Dirty Dish Disaster: How do I confront my roommate about never doing the dishes?
Your Homie Naomi: Thanks for the question! This is a very common point of tension when it comes to living with new people. Chores are especially tricky to navigate, and conflict is worse when you’re living with the person whom you’re beefing with. Depending on whether there’s been an agreement about who was assigned to do a specific chore, I think there are different paths to a good solution.
If you made an agreement with your roommate to have a schedule where each roommate takes turns doing the dishes, I would say the best option would be to talk to your roommate and ask if you could alter the agreement and have each person do their own dishes.
As you probably know, at the beginning of the semester in the CU Boulder dorms, roommates are required to create roommate agreements that outline this type of chore assignment. If you’re worried about them getting defensive about it, you could use yourself as an excuse by saying you “use more dishes” and you’re “worried about it being fair.”

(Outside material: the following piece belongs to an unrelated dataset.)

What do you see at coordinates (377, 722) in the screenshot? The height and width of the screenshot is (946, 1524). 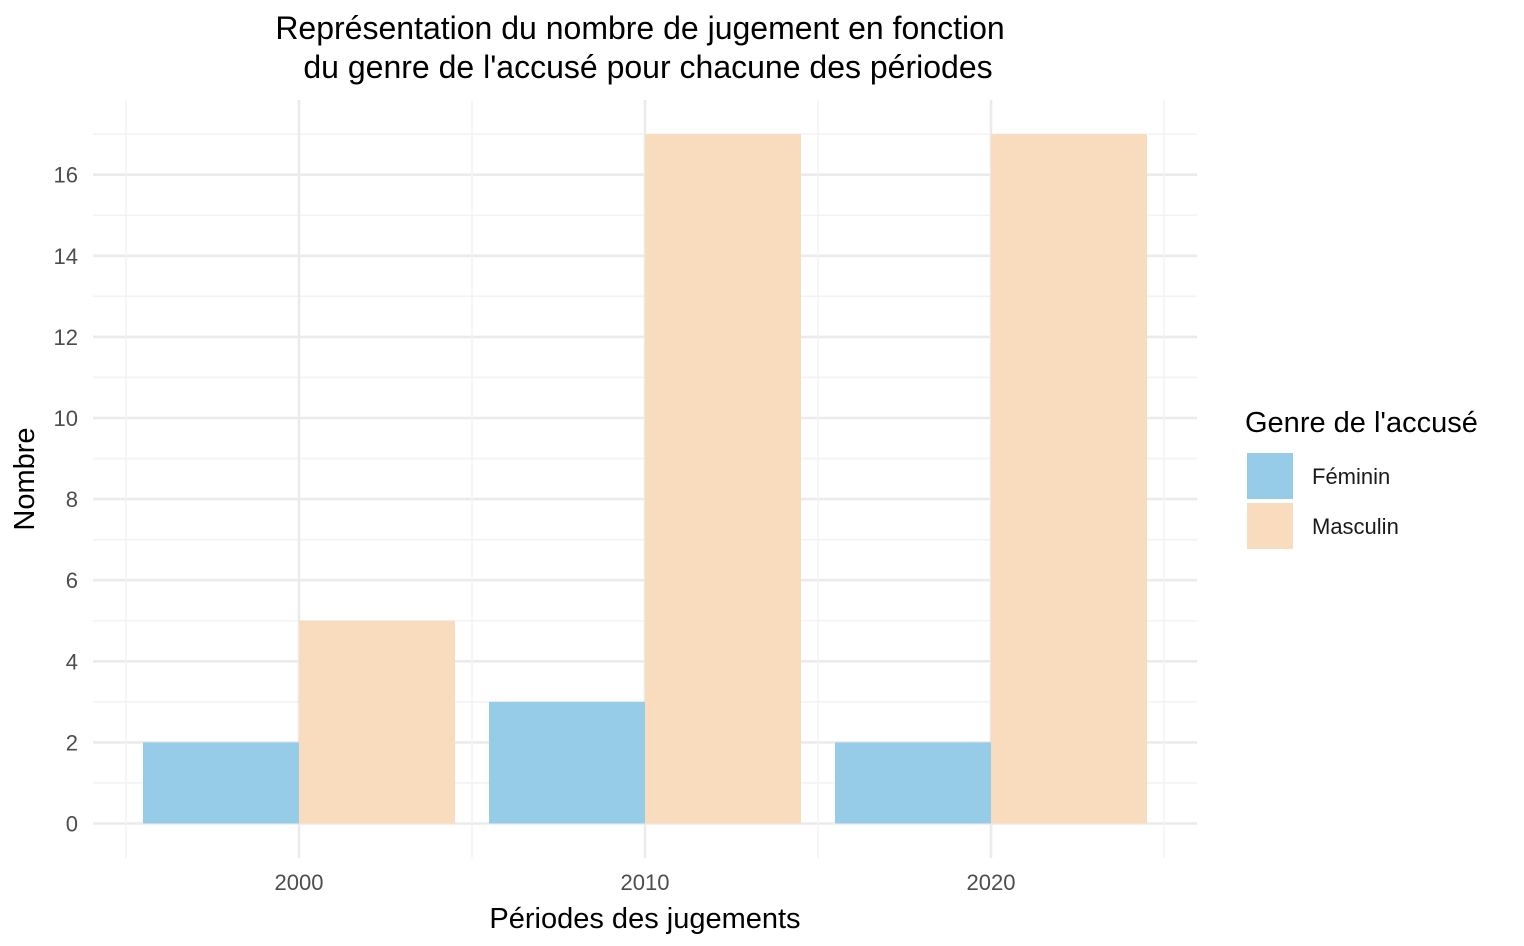 I see `bar-masculin-2000` at bounding box center [377, 722].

Alternatively, if you have already agreed that everyone should do their own dishes, you could leave their dishes in the sink to pile up and clean only your own. Hopefully, eventually, they will get the memo. If not, it admittedly can get kind of gross if they’re left for weeks. If this is the situation you have encountered already, there are a couple of other options I would suggest now — depending on how petty you want to be.

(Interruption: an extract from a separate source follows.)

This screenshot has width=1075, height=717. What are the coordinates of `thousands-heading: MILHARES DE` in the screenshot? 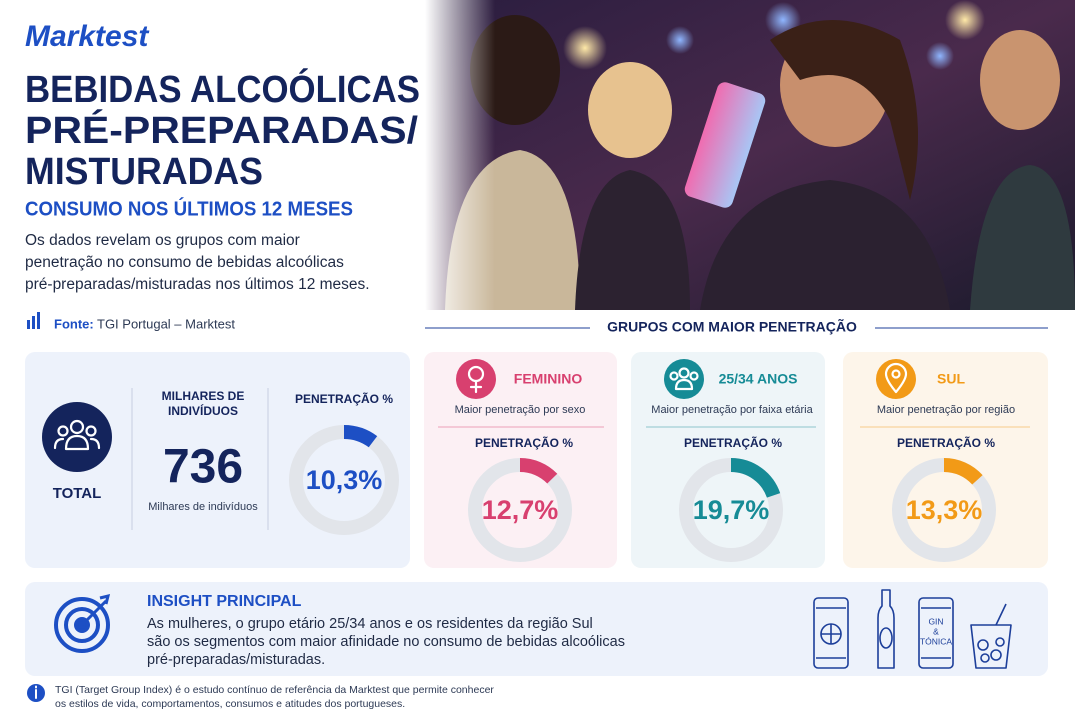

I know people who have dealt with this by putting their roommates’ dirty dishes on their pillow: a very passive-aggressive choice that probably got their point across but may have created a whole different set of issues between the roommates. This is not the course of action I would generally suggest, but if you’re looking to stir the pot, it’s an idea.
Additionally, if you’re stuck having to do your roommate’s dishes to have dishes for yourself, that becomes a struggle. To deal with this, if you are a conflict-avoidant person, you could have your own set of dishes that you keep in your room and bring out only when you’re using the kitchen.

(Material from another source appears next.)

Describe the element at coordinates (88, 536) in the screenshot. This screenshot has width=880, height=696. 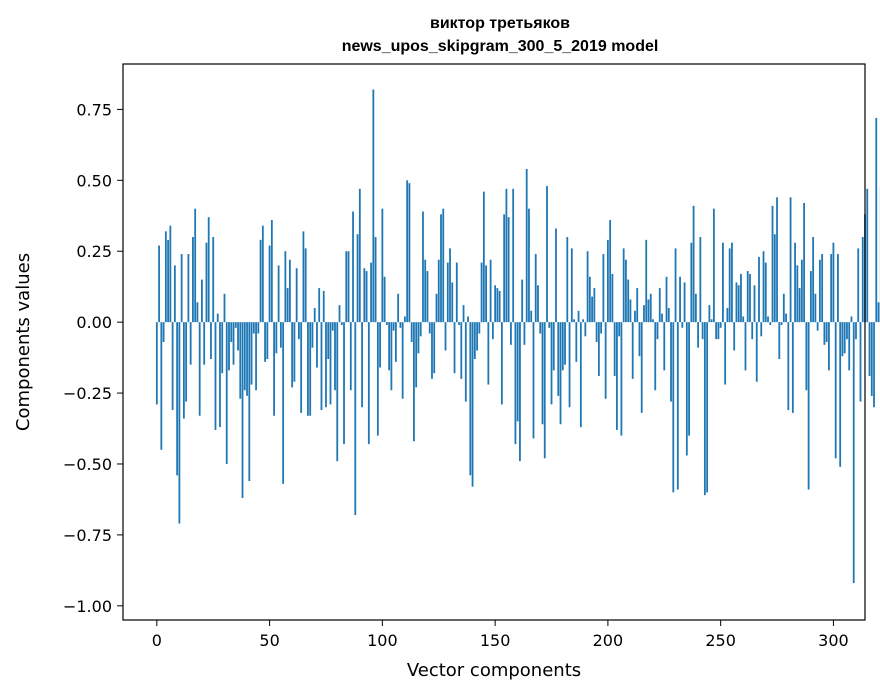
I see `y-tick-label: −0.75` at that location.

Ultimately, the best solution for most issues between roommates — or between anyone, for that matter — is communication. Maybe asking to have an open conversation between you and your roommate about the chore distribution that has been working and that which hasn’t will allow you to talk to them in a way where everyone could end up feeling content with the results. During this conversation, you could speak your mind about the dishes, and hopefully, they will be receptive to it. This can indeed be hard because some people struggle with receiving criticism. Using “I” statements to express your feelings will prevent the conversation from sounding accusatory. For example, say, “I feel stressed when the dishes don’t get done.” Also, try to give your roommate a chance to respond to what you say, and do your best to listen and see if you can find a solution together. Lastly, try to be patient because fixing habits can take a while.
You got this! Remember that feeling this way is very normal, and you are valid for communicating your feelings and hoping for a behavior change. And if you decide to leave your roommate a present on their pillow, good luck! Maybe invest in some padlocks or sign yourself up for Ralphie’s List.